Tuesday, May 19, 2009
Today marks the anniversary of Anne Boleyn’s death. The following account details her execution from a Spanish report:
Immediately the executioner did his office; and when her head was off it was taken by a young lady and covered with a white cloth. Afterwards the body was taken by the other ladies, and the whole carried into the church nearest to the Tower of London. …Thus, he who wrote this billet says that, according to old writings, he has seen the prophecy of Marlin fulfilled.(1)
The Prophecy of Merlin
The “prophecy of Marlin” refers to the prophecy of Merlin (16th century people couldn’t spell)*. These prophecies were printed in Geoffrey of Monmouth’s Book of Merlin in his Historia Regum Brittaniae. The book first appeared in the 12th century and chronicled the history of the Britons and the predictions of the wizard Merlin from the Arthurian Legend. One of these prophecies foretold that Henry should take power from Rome, ‘root out from the land all the razored skulls;’ and should neither spare, “man in his rage nor woman in his lust.” (2)
During the 16th century, prophecies in England existed in two major forms. The first was Sibyllic in which initials, numbers and puns represented someone’s name. An example of a popular Sibyllic prophecy was, ‘that A B and C should sit all in one seat, and should work great marvels,’ (3) The A and B supposedly stood for Anne Boleyn while the C stood for either Cromwell or Cranmer.
Another prophecy printed in a book of prophecies featured a poisoned ink drawing illustrating a male figure labeled as “H” and two female figures labeled, “K” and “A.” The H figure obviously stood for Henry while the K and A figures stood for Henry's two dueling wives, Katherine and Anne. Unfortunately the A figure was missing her head. (Anne saw the drawings, but dismissed them as “bauble”. )
Another example of a popular Sibyllic prophecy during Henry’s reign was:
“When hempe is ripe and ready to pull,
Then, Englishman, beware thy skull.” (4)
The word “hempe” was meant to signify the beginning initials of England’s monarchs. H represented Henry VIII, E represented Edward, M represented Mary, P represented Philip II who supposedly shared in the prediction by marrying Mary, and E represented Elizabeth.

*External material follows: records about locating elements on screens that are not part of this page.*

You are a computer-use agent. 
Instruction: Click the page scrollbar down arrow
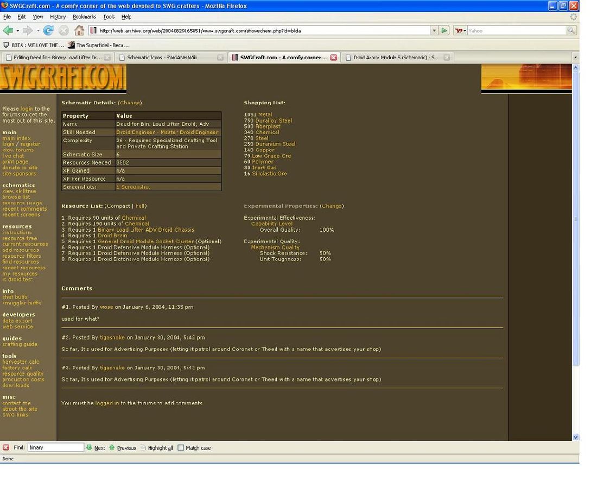[575, 437]
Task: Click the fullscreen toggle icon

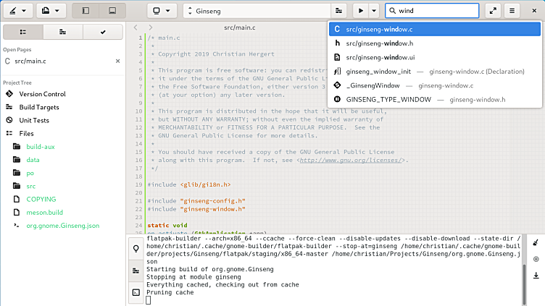Action: 493,11
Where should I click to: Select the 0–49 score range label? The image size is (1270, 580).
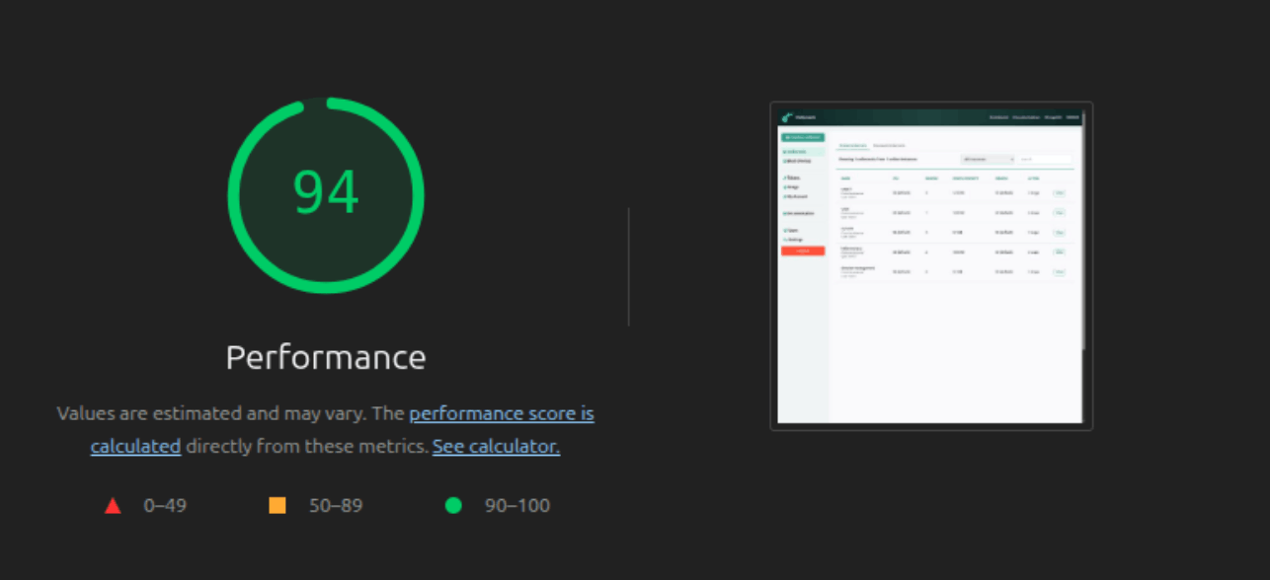[x=165, y=506]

The second popular form of prophecy was called Galfriedian, and employed the use of animals and other living creatures to represent a person. An example of a popular Galfriedian prophecy (and far less flattering to Anne ) was:
‘when this Cowe rideth the bull
than priest beware thy skull.’
The cow represented Henry VIII and the bull represented Anne Boleyn.
The prophecy that came true (sort of)
Another popular prophecy might have come true if Henry had followed through with the harsher punishment for traitors of burning. This prophecy, whose origins are unknown, predicted that a queen of England should be burnt at the stake. After the honeymoon phase had ended with Henry and the happy couple started to bicker, Anne might have taken this prediction more seriously. In an argument with Henry she told her husband that it had been said that a queen of England would be burnt but, “even if I were to suffer a thousand deaths, my love for you would not abate one jot’. (5) I wonder is she would have still felt this way with her head missing?

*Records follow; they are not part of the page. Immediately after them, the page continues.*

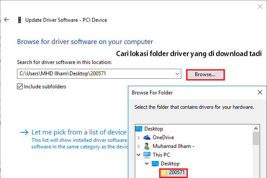Uncheck the Include subfolders checkbox
The image size is (267, 178).
pyautogui.click(x=20, y=86)
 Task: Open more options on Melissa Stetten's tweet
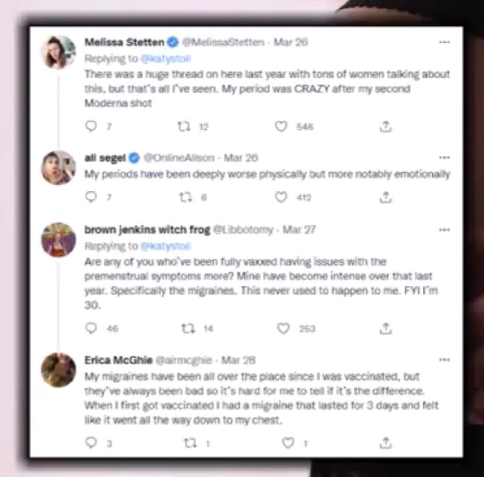click(x=444, y=42)
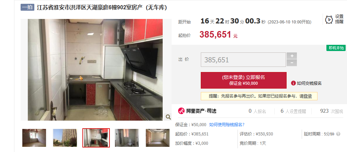The width and height of the screenshot is (347, 152).
Task: Click the alarm clock reminder icon
Action: click(x=329, y=19)
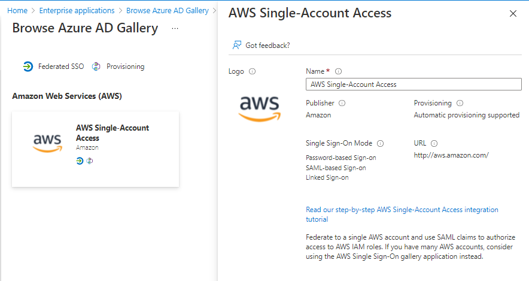Click info icon beside Provisioning label in panel
Screen dimensions: 529x281
click(x=460, y=103)
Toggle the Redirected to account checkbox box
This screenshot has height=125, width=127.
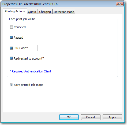coord(11,58)
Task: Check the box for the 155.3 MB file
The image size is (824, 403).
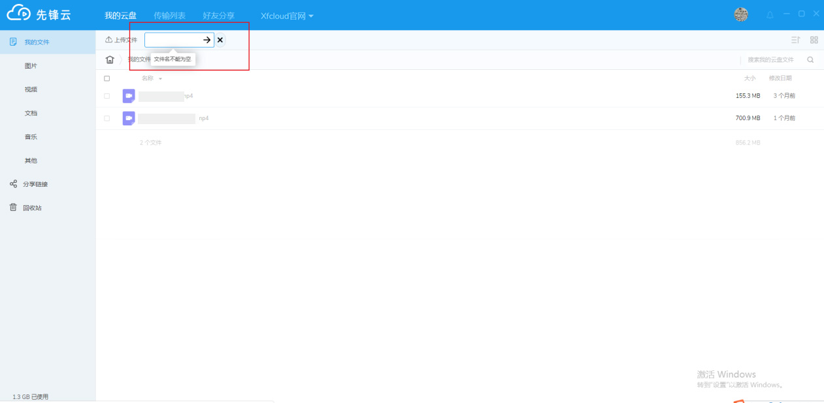Action: pyautogui.click(x=107, y=96)
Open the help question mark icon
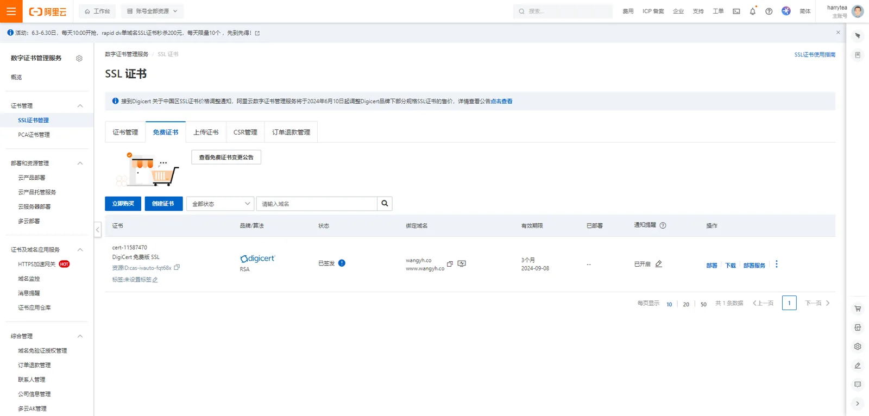The width and height of the screenshot is (869, 416). pos(769,11)
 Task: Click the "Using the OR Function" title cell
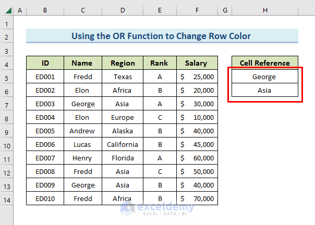pyautogui.click(x=162, y=36)
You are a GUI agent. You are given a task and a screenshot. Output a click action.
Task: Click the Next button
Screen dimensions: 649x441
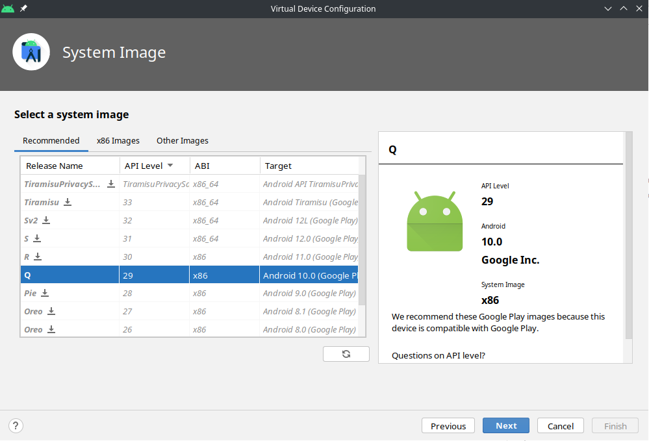pos(505,426)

Prophecies, like rumors, are interesting to dissect because they often reflect the people’s fears and hopes. Stay tuned for a future post on the predictions of Elizabeth Barton, The Holy Maid of Kent.

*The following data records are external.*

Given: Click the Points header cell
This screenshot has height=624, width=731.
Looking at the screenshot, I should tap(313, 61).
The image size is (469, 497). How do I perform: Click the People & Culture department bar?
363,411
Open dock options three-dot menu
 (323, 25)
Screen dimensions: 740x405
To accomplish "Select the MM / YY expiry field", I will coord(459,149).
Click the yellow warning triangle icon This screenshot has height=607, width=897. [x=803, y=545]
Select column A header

*ok, they could spell, but their spelling was not confined to an alphabet of 26 letters nor any strict spelling convention. If you were to step back in the 16th century and tell Elizabeth I that she couldn't spell she might say, God's teeth! and send you along your way as a crazy person. For a further description of the Tudor alphabet - Read the The Raucous Royals by yours truly.
(1) 'Henry VIII: May 1536, 16-20', Letters and Papers, Foreign and Domestic, Henry VIII, Volume 10: January-June 1536 (1887), pp. 371-391
(2) Mackay, p 281
(3) Dodds, p4
(4) Mackay, p 281
(5) Starkey, Kindle location 7161
Sources and Further Reading:
Mackay, Charles. Extraordinary Popular Delusions and the Madness of Crowds, New Yorkm, NY: Three Rivers Press, 1995.
Starkey, David. The Six Wives of Henry VIII. New York, NY: Harper Perennial, 2004.
Political Prophecies in the Reign of Henry VIII, Dodds, Madeleine Hope, The Modern Language Review, Voll 11, No. 3 (Jul., 1916) pp. 276-284.
Ives, Eric. The Life and Death of Anne Boleyn, Malden, MA: Blackwell Publishing, 2005.